• _Records from a data collection_

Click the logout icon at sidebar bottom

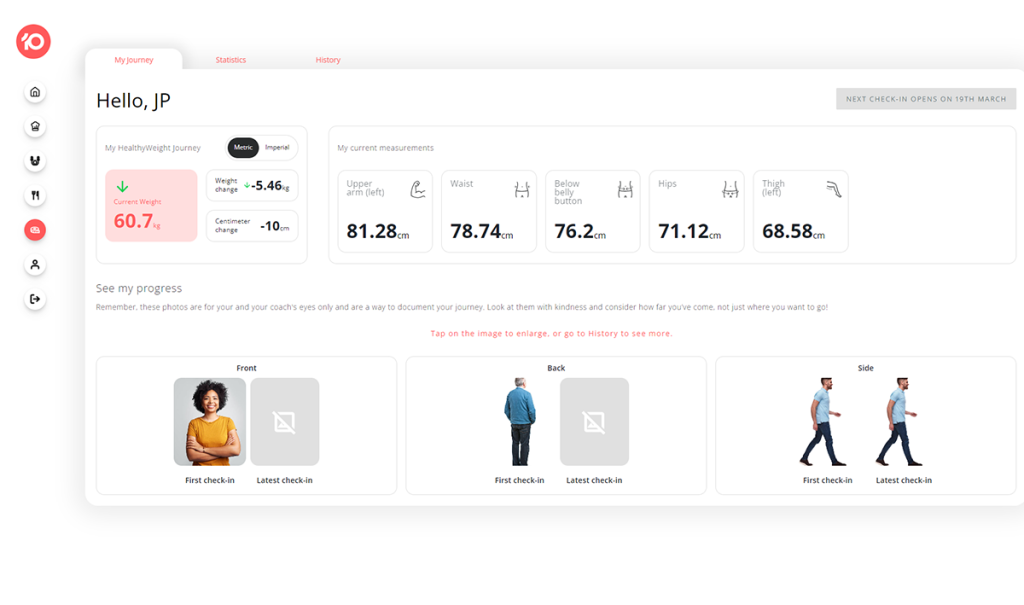click(35, 299)
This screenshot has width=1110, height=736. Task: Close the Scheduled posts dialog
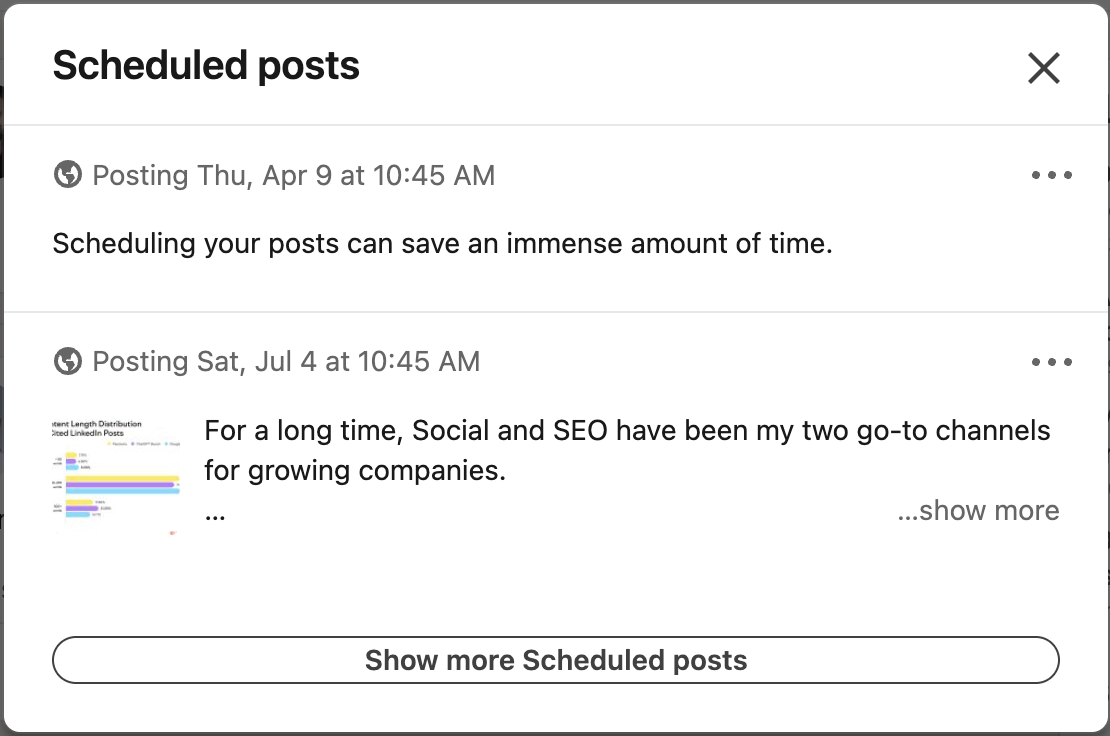click(x=1043, y=68)
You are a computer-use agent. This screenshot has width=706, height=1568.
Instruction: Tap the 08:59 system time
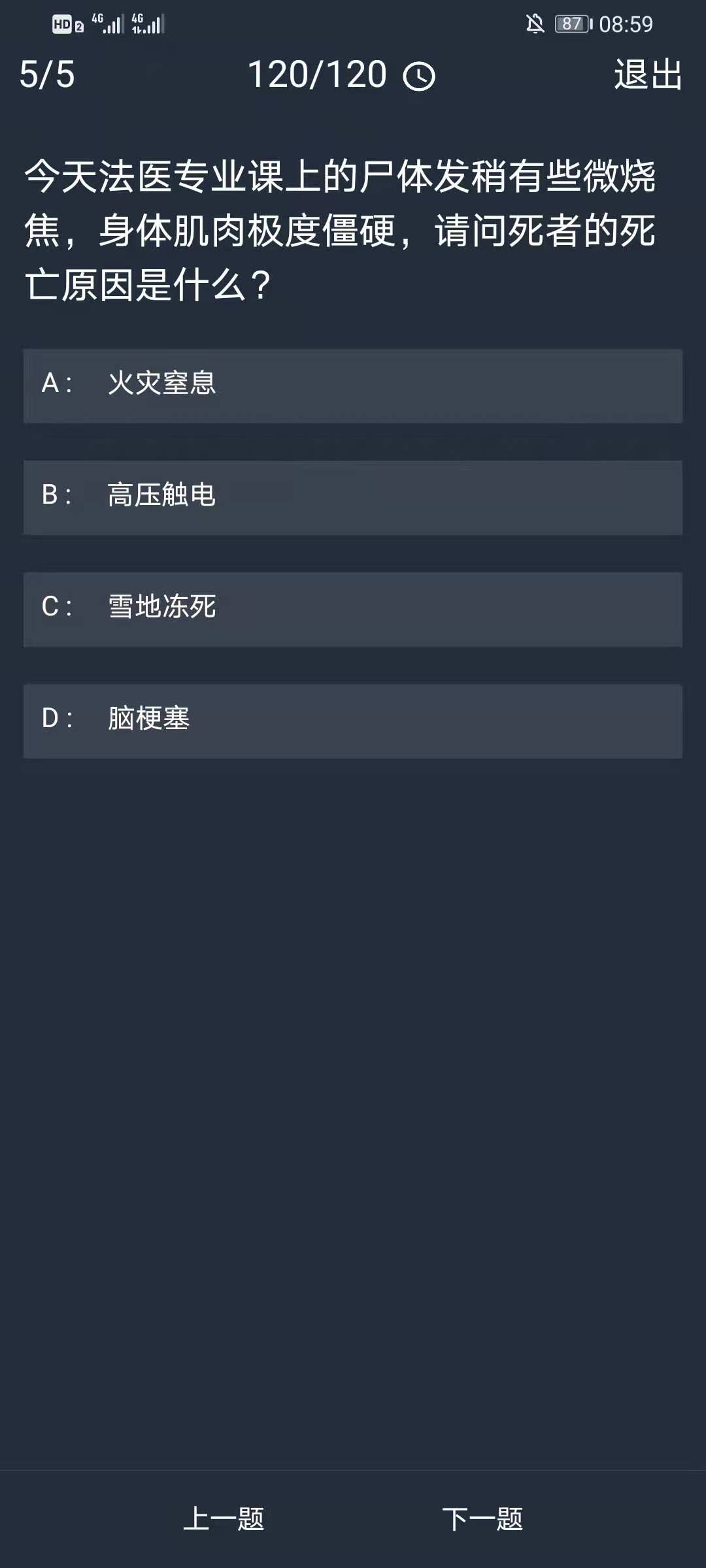pyautogui.click(x=626, y=24)
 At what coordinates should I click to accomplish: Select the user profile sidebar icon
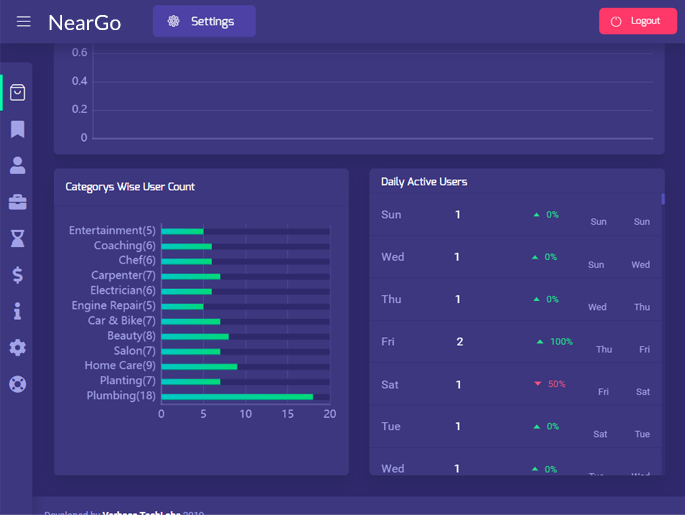tap(17, 166)
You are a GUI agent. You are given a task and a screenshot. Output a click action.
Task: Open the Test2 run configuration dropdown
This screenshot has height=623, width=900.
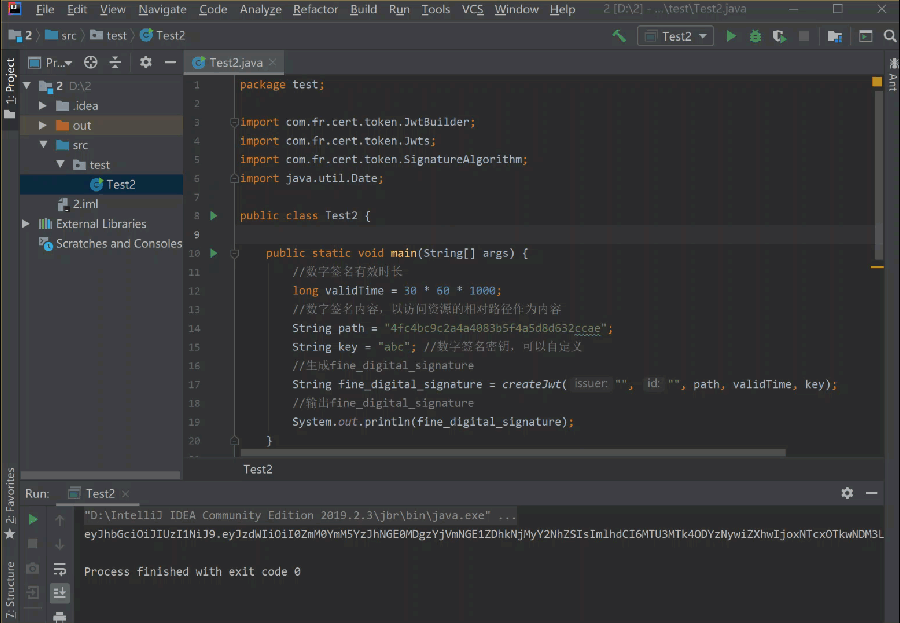[x=677, y=36]
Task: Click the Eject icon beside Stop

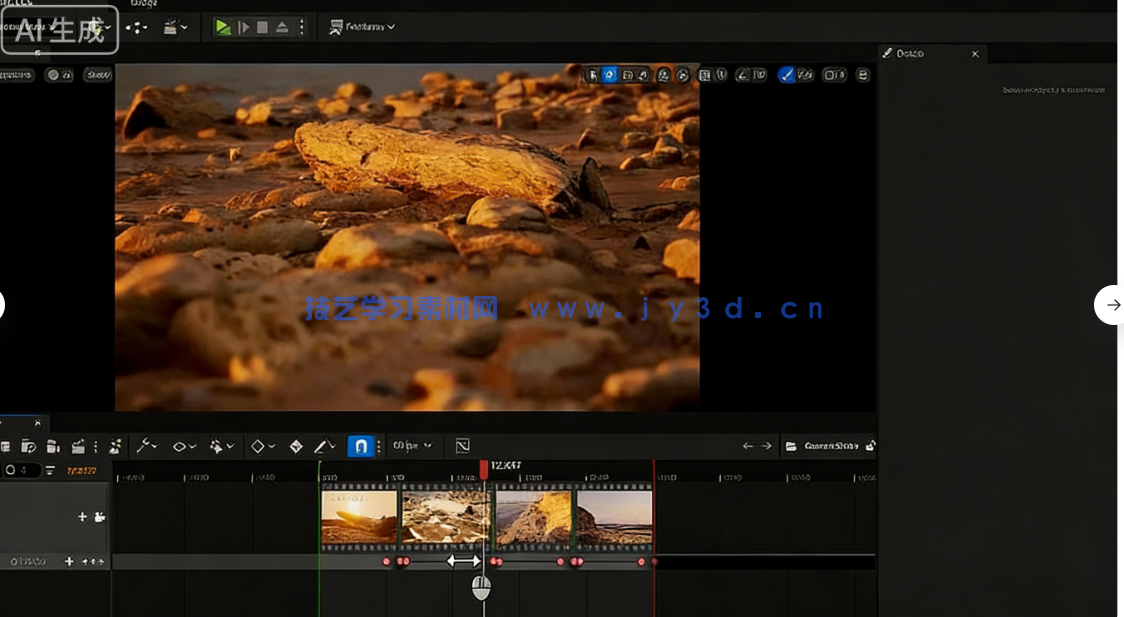Action: 281,27
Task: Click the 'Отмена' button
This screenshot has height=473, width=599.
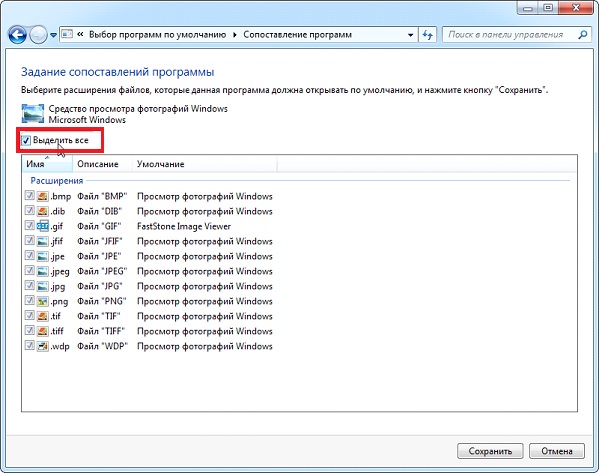Action: pos(557,451)
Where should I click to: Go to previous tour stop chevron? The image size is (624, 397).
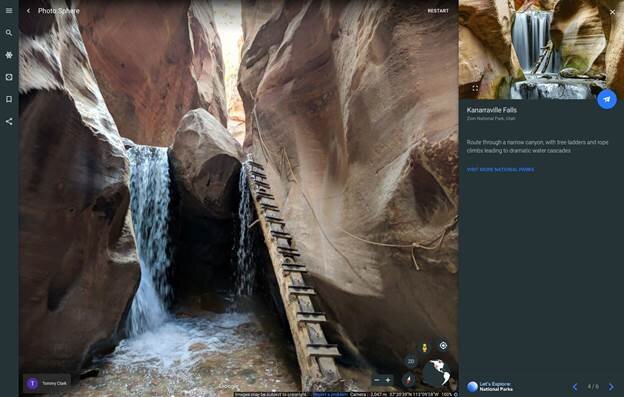tap(575, 387)
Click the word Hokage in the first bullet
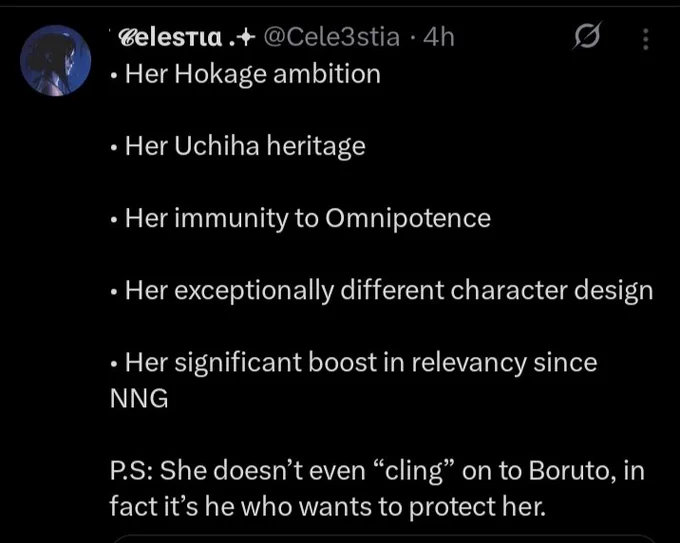 click(220, 74)
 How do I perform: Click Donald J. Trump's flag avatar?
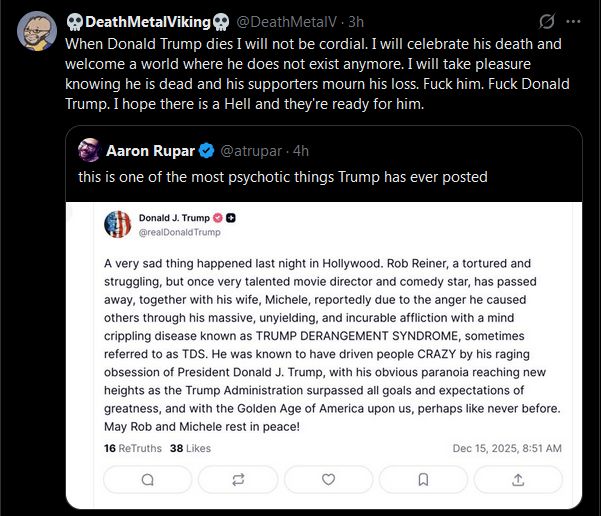click(118, 224)
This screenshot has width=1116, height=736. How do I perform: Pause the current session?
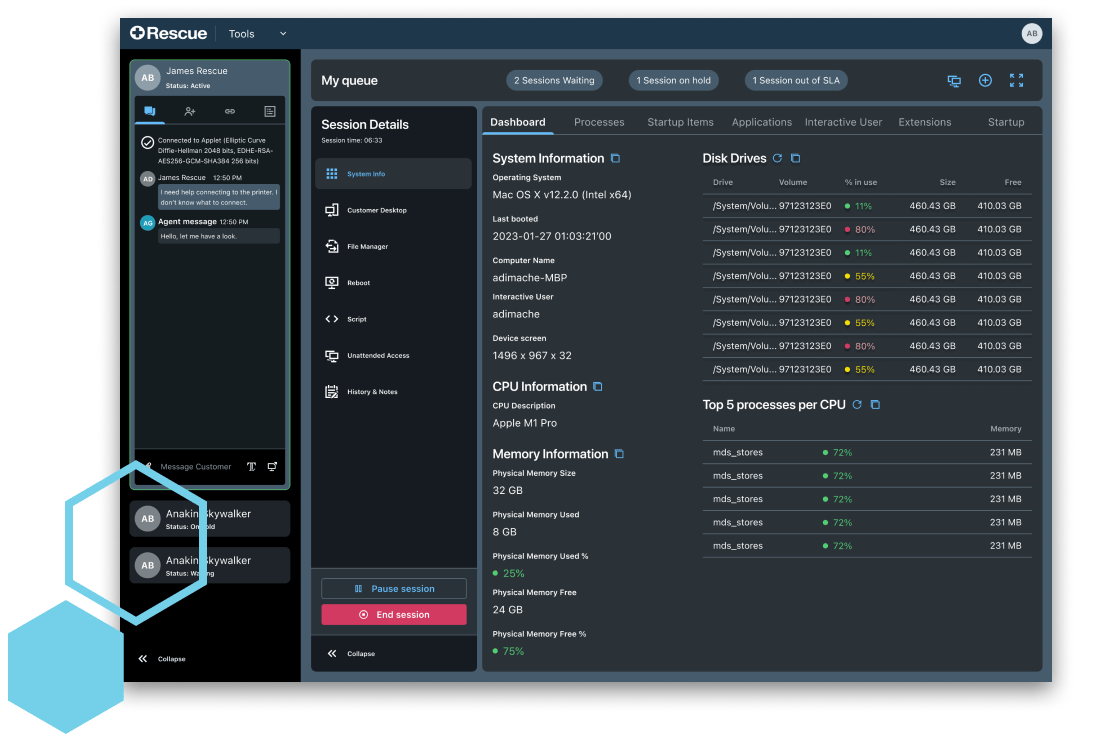point(393,588)
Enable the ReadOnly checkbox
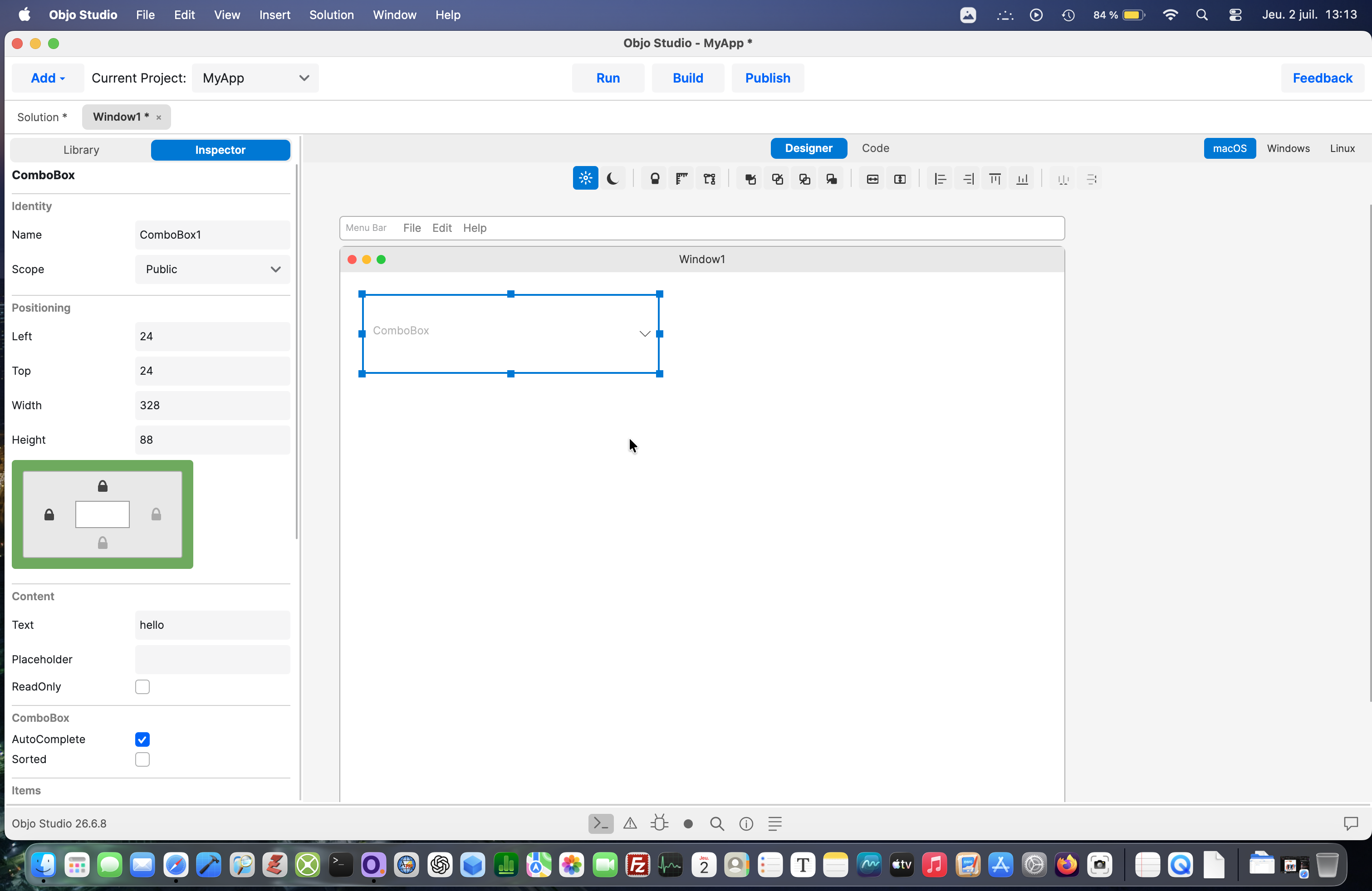The height and width of the screenshot is (891, 1372). tap(142, 686)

• _Aim of the task_
Only the lines from the one containing "Task: Open the" through the last line of the entries above belong in the copy; reproduce them exactly and drop every picture.

• _Result of the exercise_
Task: Open the Test2 run configuration dropdown
This screenshot has height=623, width=900.
[x=677, y=36]
Task: Click the Eject icon beside Stop

Action: 281,27
Task: Click the 'Отмена' button
This screenshot has height=473, width=599.
Action: pos(557,451)
Where should I click to: Go to previous tour stop chevron? The image size is (624, 397).
tap(575, 387)
Click the word Hokage in the first bullet
 click(220, 74)
 How do I perform: Click Donald J. Trump's flag avatar?
click(118, 224)
This screenshot has width=1116, height=736. How do I perform: Pause the current session?
point(393,588)
Enable the ReadOnly checkbox
The height and width of the screenshot is (891, 1372). tap(142, 686)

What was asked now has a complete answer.